There is no way to excuse or justify it. There is no amount of good deeds that can make it right or acceptable. It is just godless, wicked, and vile.
But thank God that’s not the whole story of evangelicalism. It is ABSOLUTELY not the true story of the gospel. Jesus Christ came to save sinners. He did so knowing the depths of our wickedness. He did so knowing all of the sins that would be committed in his name.
Jesus was not shocked by yesterday’s revelations. He has never been caught by surprise when another scandal broke or another leader fell. And this is the good news. No matter how much we fail. No matter how far a Christian leader may fall. Jesus never will.
Jesus loves us and came to save us not because we are good. But because he is. And that is the gospel. He is faithful when we are faithless. He is perfect, no matter how flawed his people might be.
My heart is broken right now. I am terribly sad that this is where we are. But because of Jesus, I am not without hope. As the apostle Paul said, “We are afflicted in every way, but not crushed; perplexed, but not driven to despair; persecuted, but not forsaken; struck down, but not destroyed” (2 Cor. 4:8-9).
Finally, I’m also thankful.

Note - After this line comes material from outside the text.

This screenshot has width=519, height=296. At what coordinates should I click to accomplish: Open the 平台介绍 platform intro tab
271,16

I’m thankful most of all for Jesus. He loves me and carries me along when I do not have the strength to stand.
I’m thankful for the dozens and dozens of faithful men and women I know personally who have kept the faith, fought against sin and temptation, and refused to bring shame upon the gospel. And I’m also thankful for the millions of people just like them, whose names I do not know. Someday I will.
One of the first verses I memorized when I started down the path toward ministry was 1 Corinthians 10:12, “ let anyone who thinks he stands take heed lest he fall.” As I’ve typed all of these words, I found myself saying over and over “God keep me from that.” It is so easy to look at a scandal and say “How could you??” But the truth is, it could so easily be you. And I know it could be me.
I’m disgusted. I’m sad and angry. But I’m not under any circumstances assuming that I’m not capable of such wickedness. May God protect me. May God keep me. And may he do the same for you.